CONSEGNA: Secondo il testo sulla responsabilità del medico, in quali casi l'art. 2236 c.c. fa rispondere dei danni il prestatore d'opera quando la prestazione implica problemi tecnici di speciale difficoltà?

TESTO FORNITO:
:::::

L. 24/2017, responsabilità del medico, problemi tecnici di speciale difficoltà: non c’è colpa se si attiene a linee guida o buone pratiche. No alla giurisprudenza creativa
L’art. 2236 c.c. prevede che se la prestazione implica la soluzione di problemi tecnici di speciale difficoltà, il prestatore d’opera non risponde dei danni, se non in caso di dolo o di colpa grave. In epoca più recente, la giurisprudenza della S.C. ha svalutato alquanto la portata della norma, ritenendola implicante solamente una valutazione della colpa del professionista in relazione alle circostanze del caso concreto. Si tratta di un understatement che si iscrive nella diffusa ed ampia tendenza, espressa negli ultimi decenni, della S.C. ad aggravare sotto ogni profilo ed anche con estremizzazioni difficilmente condivisibili (di cui sono esempi la costruzione della responsabilità per c.d. contatto sociale, l’applicazione tutta particolare per la responsabilità medica dell’istituto del danno da perdita di chances etc.), la responsabilità del medico. Occorre, anche nello spirito riequilibratore operato dalla recente L. n. 24 del 2017, dare il corretto significato a tale norma che non è stata mai abrogata, pur avendo subito interpretazioni mutevoli ratione tempore. La parametrazione, disegnata sia pur timidamente nella predetta legge (agli artt. 5, 6, 7), della sussistenza o dell’intensità della colpa al rispetto o meno di linee guida e buone pratiche cliniche, consente di affermare il principio che non può ritenersi in colpa (da intendersi grave e quindi giuridicamente significativa) il medico che, in presenza (come in questo caso) di problemi tecnici di speciale difficoltà si sia attenuto alle linee guida o esse mancando, alle buone pratiche cliniche-assistenziali, quali che siano stati i risultati dell’intervento dal medesimo effettuato.
La Costituzione assegna al Supremo organo della giurisdizione ordinaria una funzione nomofilattica, ma non creativa.

:::::

MATERIALE:

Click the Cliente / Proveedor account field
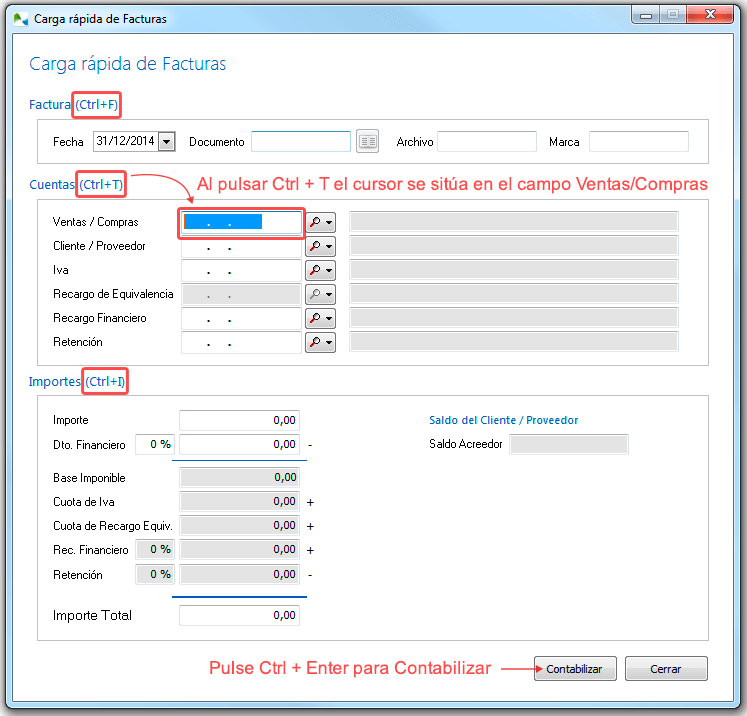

:::::

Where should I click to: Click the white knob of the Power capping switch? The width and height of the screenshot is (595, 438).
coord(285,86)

:::::

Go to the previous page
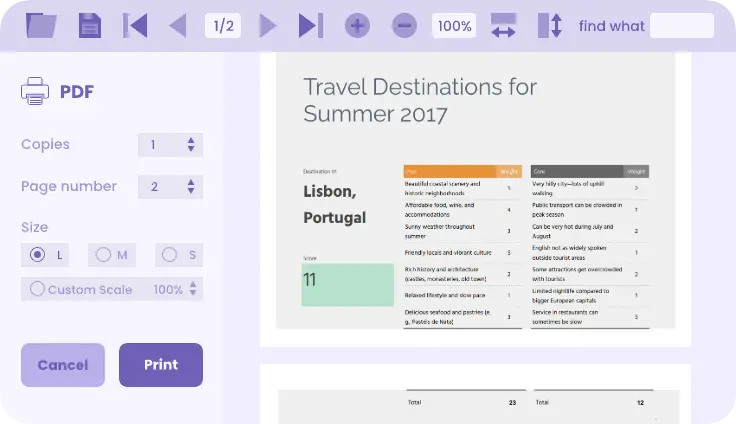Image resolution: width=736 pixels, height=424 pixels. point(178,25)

:::::

RISPOSTA: Solo in caso di dolo o di colpa grave.